Indépendamment de son goût pour le roman-photo ou pour la bande dessinée, le lecteur se laisse donc facilement entraîner dans cette narration visuelle, plutôt riche, utilisant des découpages de planche spécifiques à la BD, un peu déconcertante par la précision des photographies qui ne laissent pas de place à l'imagination comme le font les dessins. Le lecteur est tenté de prendre le temps de détailler chaque photographie pour y déceler des éléments signifiants, alors qu'il ne s'agit que de la densité d'informations visuelles propre à la photographie. La précision photographique laisse également moins de marge de manœuvre à l'autrice pour détourner la fonction première de l'objet qui est montré. Pourtant, Amélie Laval réussit quand même à induire des fonctions inhabituelles dans des objets de la vie de tous les jours : les surfaces vitrées ou les glaces qui servent d'écran, les berlingots en plastique qui contiennent des produits inusuels, une chipolata comme produit de contrebande vendu à la sauvette, du varech comme manifestation psychique d'une maladie, ou une innocente brosse à dents comme outil de pollinisation. À nouveau le traitement premier degré et précis de ces détournements d'objet ne tombe pas dans l'écueil de la moquerie suscitée par un manque de moyen financier, mais s'accompagne plutôt d'une sensation poétique ou surréaliste. S'étant habitué à cette narration visuelle naturaliste, le lecteur est d'autant plus surpris quand il découvre une case (enfin une photographie) ou une séquence en décalage avec sa réalité, comme par exemple le troupeau de moutons en pleine ville ou les algues sur le notaire.

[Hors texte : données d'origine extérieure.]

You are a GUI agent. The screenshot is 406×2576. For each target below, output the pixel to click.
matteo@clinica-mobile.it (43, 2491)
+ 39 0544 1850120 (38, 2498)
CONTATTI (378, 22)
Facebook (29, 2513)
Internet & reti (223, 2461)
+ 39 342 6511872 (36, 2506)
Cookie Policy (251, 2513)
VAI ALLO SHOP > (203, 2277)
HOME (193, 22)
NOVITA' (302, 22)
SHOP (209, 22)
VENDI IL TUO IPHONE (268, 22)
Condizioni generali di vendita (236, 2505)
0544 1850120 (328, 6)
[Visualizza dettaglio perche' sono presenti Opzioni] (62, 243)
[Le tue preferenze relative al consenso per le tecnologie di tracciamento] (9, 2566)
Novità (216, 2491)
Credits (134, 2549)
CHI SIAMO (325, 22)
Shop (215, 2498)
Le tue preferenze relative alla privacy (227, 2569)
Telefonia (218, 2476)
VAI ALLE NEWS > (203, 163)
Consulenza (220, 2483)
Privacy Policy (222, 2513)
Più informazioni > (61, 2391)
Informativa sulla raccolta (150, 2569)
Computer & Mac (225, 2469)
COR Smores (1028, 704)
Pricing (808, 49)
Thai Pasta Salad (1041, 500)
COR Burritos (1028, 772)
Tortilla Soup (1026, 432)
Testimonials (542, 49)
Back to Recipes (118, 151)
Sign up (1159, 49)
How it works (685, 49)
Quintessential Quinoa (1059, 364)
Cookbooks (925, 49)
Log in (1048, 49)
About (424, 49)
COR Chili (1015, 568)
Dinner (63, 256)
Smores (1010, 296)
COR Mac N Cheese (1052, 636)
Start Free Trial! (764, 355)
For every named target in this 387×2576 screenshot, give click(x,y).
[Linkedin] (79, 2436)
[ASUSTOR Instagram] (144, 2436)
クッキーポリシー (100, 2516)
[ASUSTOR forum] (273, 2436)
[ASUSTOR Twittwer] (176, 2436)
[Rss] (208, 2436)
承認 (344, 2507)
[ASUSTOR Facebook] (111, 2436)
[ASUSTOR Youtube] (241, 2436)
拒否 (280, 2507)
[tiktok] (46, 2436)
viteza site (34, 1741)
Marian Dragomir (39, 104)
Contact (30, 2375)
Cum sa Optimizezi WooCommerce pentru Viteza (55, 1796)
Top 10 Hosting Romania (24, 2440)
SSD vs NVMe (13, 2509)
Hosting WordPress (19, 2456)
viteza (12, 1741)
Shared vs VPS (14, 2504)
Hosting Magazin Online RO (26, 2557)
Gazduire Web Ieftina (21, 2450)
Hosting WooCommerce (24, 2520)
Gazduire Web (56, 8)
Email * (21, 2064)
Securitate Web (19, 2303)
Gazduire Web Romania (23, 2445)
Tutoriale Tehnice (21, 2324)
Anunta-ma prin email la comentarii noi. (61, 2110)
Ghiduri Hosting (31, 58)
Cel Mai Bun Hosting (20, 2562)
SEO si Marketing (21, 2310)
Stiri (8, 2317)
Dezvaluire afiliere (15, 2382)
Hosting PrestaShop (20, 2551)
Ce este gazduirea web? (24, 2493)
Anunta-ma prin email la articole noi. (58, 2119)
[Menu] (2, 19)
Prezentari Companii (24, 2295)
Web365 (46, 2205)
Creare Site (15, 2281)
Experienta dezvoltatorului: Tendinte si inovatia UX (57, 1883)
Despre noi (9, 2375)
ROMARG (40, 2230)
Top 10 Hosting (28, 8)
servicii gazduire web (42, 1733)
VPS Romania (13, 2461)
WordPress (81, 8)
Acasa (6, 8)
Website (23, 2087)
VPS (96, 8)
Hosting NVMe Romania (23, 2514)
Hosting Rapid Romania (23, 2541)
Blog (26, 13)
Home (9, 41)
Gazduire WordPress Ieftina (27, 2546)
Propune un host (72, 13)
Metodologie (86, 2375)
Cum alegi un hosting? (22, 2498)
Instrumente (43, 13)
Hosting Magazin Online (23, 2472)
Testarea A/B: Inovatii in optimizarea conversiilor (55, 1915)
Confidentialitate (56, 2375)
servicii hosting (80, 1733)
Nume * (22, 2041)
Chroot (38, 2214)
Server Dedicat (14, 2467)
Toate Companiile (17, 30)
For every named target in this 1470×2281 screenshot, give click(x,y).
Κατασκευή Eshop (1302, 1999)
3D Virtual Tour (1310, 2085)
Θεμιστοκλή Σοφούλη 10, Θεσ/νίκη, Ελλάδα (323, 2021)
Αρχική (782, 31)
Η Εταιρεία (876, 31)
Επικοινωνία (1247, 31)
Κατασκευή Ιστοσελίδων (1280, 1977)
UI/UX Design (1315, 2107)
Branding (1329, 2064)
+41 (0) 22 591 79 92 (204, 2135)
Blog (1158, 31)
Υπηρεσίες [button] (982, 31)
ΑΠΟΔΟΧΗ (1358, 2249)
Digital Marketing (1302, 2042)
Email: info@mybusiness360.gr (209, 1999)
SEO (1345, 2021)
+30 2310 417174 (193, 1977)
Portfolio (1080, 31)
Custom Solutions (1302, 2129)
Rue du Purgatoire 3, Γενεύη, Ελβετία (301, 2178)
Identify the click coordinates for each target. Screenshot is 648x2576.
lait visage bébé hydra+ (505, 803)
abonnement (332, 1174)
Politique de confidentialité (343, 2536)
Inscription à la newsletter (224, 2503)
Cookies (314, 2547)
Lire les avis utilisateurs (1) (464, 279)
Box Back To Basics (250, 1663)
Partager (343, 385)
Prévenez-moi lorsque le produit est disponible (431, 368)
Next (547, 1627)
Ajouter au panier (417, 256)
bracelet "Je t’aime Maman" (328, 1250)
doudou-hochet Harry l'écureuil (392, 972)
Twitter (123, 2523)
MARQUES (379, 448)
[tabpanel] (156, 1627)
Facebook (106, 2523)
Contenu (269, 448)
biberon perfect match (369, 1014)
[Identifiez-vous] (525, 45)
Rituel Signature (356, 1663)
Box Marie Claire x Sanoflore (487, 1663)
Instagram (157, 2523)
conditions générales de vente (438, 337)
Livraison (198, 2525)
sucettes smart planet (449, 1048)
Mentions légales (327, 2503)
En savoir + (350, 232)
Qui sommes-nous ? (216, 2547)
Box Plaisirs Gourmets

Dans un premier temps, le lecteur peut s'interroger sur la forte pagination de cette histoire, mais il constate rapidement que l'autrice a tiré profit de la richesse des lieux et de la variété des personnages, pour réaliser une quarantaine de planches sans texte, ni phylactère, laissant les images raconter l'histoire, offrant au lecteur la possibilité de gérer sa vitesse de lecture. Pour autant, le récit s'avère ambitieux et consistant. Il peut être lu au premier degré comme un thriller d'action, avec une enquête sur le sort de Serge Canac, le père de Ky Duyen Canac, mêlé à une sombre histoire d'intérêts financiers et de magouilles géopolitiques. Au fil des séquences, le lecteur voit également apparaître plusieurs thématiques : l'immigration, la séparation d'avec le père, l'écologie, la politique extérieure, une forme d'eugénisme. Dans le cadre d'un récit d'anticipation comme celui-ci, une partie des thèmes ne sert qu'à nourri le contexte du récit, mais une autre constitue un regard personnel de l'autrice sur des bouleversements sociétaux en devenir, ou sur des composantes de la société déjà en train de la transformer. Amélie Laval utilise bien le genre Anticipation comme un révélateur par processus de contraste, de certaines caractéristiques de la société contemporaine.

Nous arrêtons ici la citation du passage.